Androgen receptor splice variant 7 (ARv7) detection from circulating tumor DNA

The levels of the Androgen receptor splice variant 7 (ARv7) are associated with prostate cancer progression and the transition to the incurable castrate-resistance state. Monitoring the levels of ARv7 in real-time for individual patients may guide therapeutic decisions for precision oncology and elucidate resistance mechanisms of castration-resistant prostate cancer. However, currently there is no direct way to measure the levels of ARv7 that is also considered as standard-of-care. Here, we suggest using the analysis of circulating tumor DNA (ctDNA) from blood biopsies to infer the levels of ARv7. We use publicly available gene expression data to identify differentially expressed genes between the AR full length (ARfl), and the ARv7, and their binding sites.

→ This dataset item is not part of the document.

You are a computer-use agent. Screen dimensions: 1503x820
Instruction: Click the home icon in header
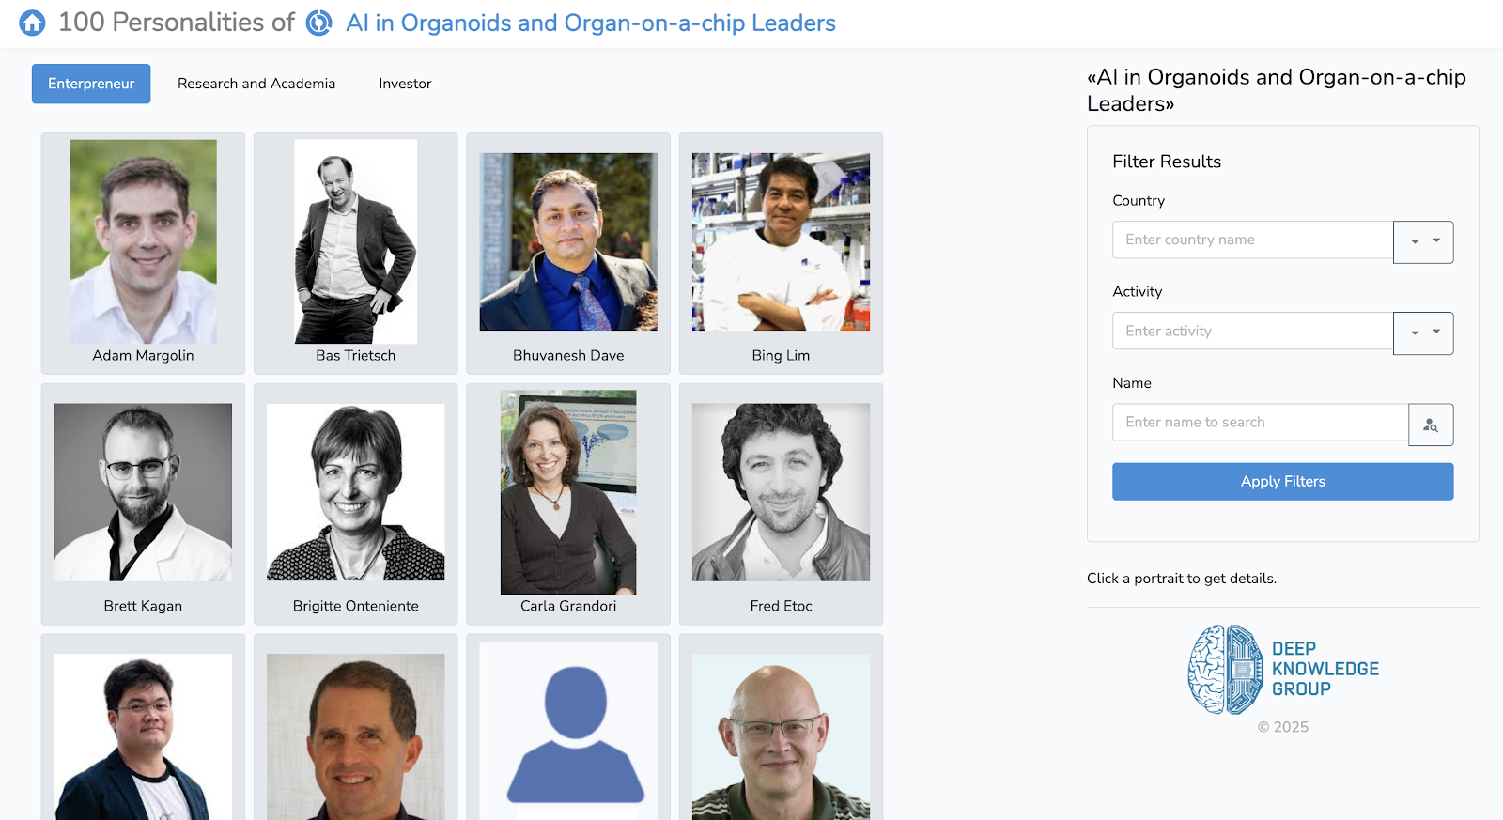[x=32, y=23]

We then use Griffin – a nucleosome profiling pipeline developed in our lab, to characterize the expression levels of the genes of interest and the ARfl an ARv7 activity as transcription factors. We then apply machine learning approach with the Griffin output to classify and quantify samples according to their ARv7 status. We will develop a similar classifier to predict the ARv7 status from ultra-low-pass genome sequencing of blood biopsies, which will pave the way for developing cost-effective tests for clinical use. This proposal encompasses the first attempt to directly measure ARv7 levels, in “real-time”, in individual patients, with immediate implications for informed therapeutic decision making. It can also serve as a proof of concept for additional assays to various types of cancer where differential splicing variant expression is correlated to patient’s outcomes.